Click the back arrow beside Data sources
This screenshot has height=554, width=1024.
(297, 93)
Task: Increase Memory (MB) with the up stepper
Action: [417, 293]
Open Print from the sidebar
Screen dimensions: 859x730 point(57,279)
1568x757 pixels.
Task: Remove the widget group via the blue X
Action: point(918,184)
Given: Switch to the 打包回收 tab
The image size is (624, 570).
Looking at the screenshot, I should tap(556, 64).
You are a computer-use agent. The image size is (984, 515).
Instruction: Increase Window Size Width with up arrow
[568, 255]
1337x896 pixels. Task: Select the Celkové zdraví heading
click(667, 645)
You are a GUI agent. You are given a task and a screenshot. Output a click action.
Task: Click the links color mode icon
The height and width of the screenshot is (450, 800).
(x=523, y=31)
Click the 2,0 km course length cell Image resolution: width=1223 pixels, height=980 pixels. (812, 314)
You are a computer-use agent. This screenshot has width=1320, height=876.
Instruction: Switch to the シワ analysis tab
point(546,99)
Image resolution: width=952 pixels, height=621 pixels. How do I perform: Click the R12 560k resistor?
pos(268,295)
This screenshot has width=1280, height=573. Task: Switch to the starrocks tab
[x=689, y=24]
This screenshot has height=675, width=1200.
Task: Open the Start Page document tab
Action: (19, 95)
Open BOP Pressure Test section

■ ■ ■

THE EXERCISE → Copy out the records starting at the line that contains "Open Print from the sidebar" and ending at the line that contains "Looking at the", keeping every character as it is.

EXERCISE RESULT →
Open Print from the sidebar
Screen dimensions: 859x730 point(57,279)
1568x757 pixels.
Task: Remove the widget group via the blue X
Action: point(918,184)
Given: Switch to the 打包回收 tab
The image size is (624, 570).
Looking at the screenshot, I should tap(556, 64).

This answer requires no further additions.